By default, n-ary iterators are not strict, but they can be made so with the strict keyword after the n-ary function name:
wiggletools sum test/fixedStep.wig test/variableStep.wig wiggletools sum strict test/fixedStep.wig test/variableStep.wig
- However, when integrating statistics across the genome, or regions of the genome, missing values are discarded by default, because it is not known which regions need to be filled in.

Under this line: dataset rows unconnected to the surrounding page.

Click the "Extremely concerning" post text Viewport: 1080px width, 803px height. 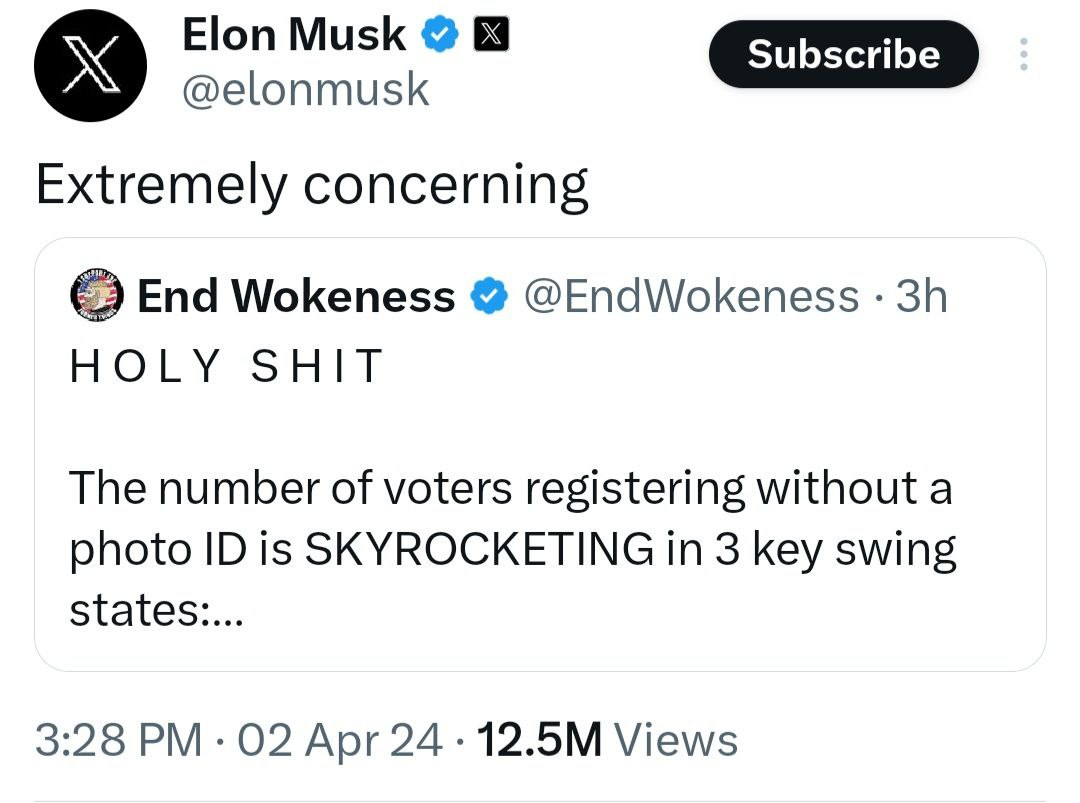[x=312, y=185]
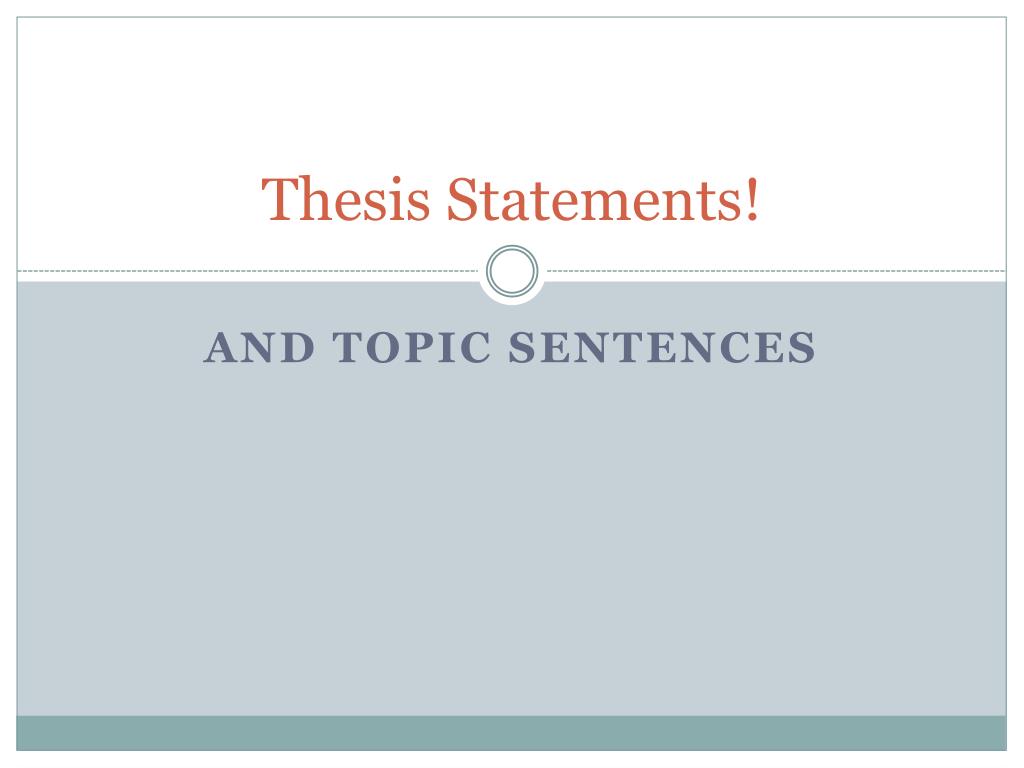The width and height of the screenshot is (1024, 768).
Task: Click the empty grey-blue panel below the subtitle
Action: click(511, 542)
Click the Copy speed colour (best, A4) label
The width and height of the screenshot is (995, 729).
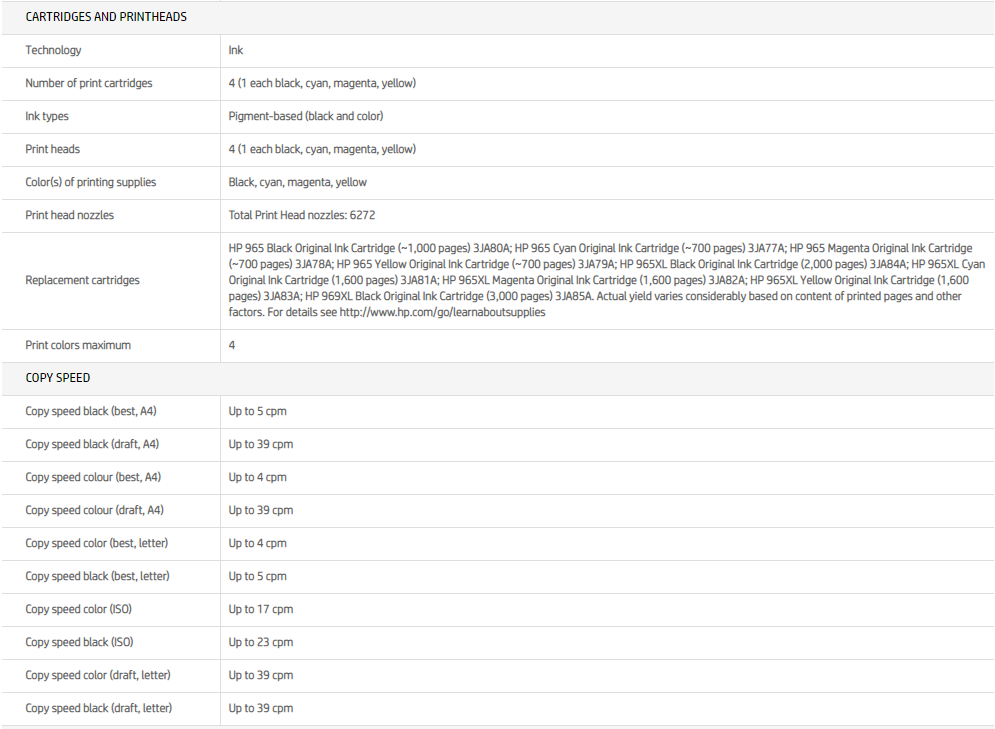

The fillIn operator allows you to define which regions should be filled in with the default value. It takes in two iterators, and behaves like a default multiplexer. Wherever possible, it takes the value of the second iterator, and otherwise takes the default_value of the second iterator. Note that this incurs a slight processing cost, so only use this operator at the last step of your computations, right before computing a statistic.
wiggletools test/variableStep.wig wiggletools meanI - test/variableStep.wig wiggletools fillIn test/fixedStep.wig test/variableStep.wig wiggletools meanI - fillIn test/fixedStep.wig test/variableStep.wig
For convenience, the fillIn keyword can be used in the apply commands, as is:
wiggletools apply meanI unit test/variableStep.bw test/fixedStep.bw wiggletools apply meanI fillIn unit test/variableStep.bw test/fixedStep.bw
Creating your own functions
If you're looking for guidance on creating your own iterators, you can have a look at:
- Iterator -> Float: src/statistics.c, MeanIntegrator
- Iterator -> Iterator: src/unaryOps.c, ScaleWiggleIterator
- Set of iterators -> Iterator: src/reducers.c, MaxReduction
- Set of Set of Iterators -> Iterator: src/setComparisons.c, TTestReduction
More info on the basic objects at:
- wiggleIterator.h: Simple iterator.
- multiplexer.h: Set of synchronised iterators.
- multiSet.h: Set of set of synchronised iterators.
You may need some help hooking your new functions to the parser, we can help you out.
Zerbino DR, Johnson N, Juettemann T, Wilder SP and Flicek PR: WiggleTools: parallel processing of large collections of genome-wide datasets for visualization and statistical analysis. Bioinformatics 2014 30:1008-1009.